Unless you think that puns are a crime against nature, you might enjoy these groaners, sent by Ivor Davis -- author of the recent update of his Charles Manson Book, Five To Die.
A vulture boarded a plane, carrying two dead raccoons. The stewardess stopped him and said, "Sorry sir, only one carrion per passenger."
NASA recently sent a number of Holsteins into orbit for experimental purposes.
They called it the herd shot round the world.
Two Eskimos in a kayak were chilly, so they started a fire, which sank the craft, proving the old adage you can't have your kayak and heat it too.
A 3-legged dog walks into an old west saloon, slides up to the bar and announces, "I'm looking for the man who shot my paw."
Did you hear about the Buddhist who went to the dentist and refused to take
Novocain? He wanted to transcend dental medication.
A group of friars opened a florist shop to help with their belfry payments.

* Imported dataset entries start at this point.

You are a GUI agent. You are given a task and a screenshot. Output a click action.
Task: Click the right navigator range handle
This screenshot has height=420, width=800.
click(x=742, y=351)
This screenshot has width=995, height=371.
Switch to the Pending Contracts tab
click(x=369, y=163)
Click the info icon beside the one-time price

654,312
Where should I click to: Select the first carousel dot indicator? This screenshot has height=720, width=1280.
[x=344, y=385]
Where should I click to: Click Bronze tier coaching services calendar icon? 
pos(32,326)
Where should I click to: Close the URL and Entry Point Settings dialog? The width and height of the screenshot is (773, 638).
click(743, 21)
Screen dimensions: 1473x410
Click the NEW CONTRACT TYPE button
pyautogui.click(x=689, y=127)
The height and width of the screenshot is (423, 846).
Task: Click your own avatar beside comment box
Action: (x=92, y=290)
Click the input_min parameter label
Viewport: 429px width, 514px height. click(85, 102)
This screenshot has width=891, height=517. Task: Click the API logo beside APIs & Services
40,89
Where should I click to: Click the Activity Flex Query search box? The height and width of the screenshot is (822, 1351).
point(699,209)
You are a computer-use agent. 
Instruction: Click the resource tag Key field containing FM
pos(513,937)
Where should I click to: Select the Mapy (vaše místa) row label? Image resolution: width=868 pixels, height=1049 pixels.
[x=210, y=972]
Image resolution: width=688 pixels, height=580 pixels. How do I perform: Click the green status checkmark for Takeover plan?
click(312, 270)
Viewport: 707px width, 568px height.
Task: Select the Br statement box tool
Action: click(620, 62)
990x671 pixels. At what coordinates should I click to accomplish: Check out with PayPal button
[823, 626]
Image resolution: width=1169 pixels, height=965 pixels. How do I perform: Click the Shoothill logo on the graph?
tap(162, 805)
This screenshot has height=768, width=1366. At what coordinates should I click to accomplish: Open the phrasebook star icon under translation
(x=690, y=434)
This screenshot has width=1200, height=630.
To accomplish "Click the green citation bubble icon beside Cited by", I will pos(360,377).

Everyone liked to buy flowers from the Men of God, so their business flourished. A rival florist became upset that his business was suffering because people felt compelled to buy from the Friars, so he asked the Friars to cut back hours or close down. The Friars refused. So the florist then hired Hugh McTaggert, the biggest meanest thug in town. He went to the Friars' shop, beat them up, destroyed their flowers, trashed their shop, and said that if they didn't close, he'd be back. Totally terrified, the Friars closed up shop and hid in their rooms. This proved that Hugh, and only Hugh, can prevent florist friars.
And finally, last if not worst: Mahatma Gandhi, as you know, walked barefoot his whole life, which created an impressive set of calluses on his feet. He also ate very little, which made him frail, and with his odd diet, he suffered from very bad breath. This made him a super-callused fragile mystic hexed by halitosis.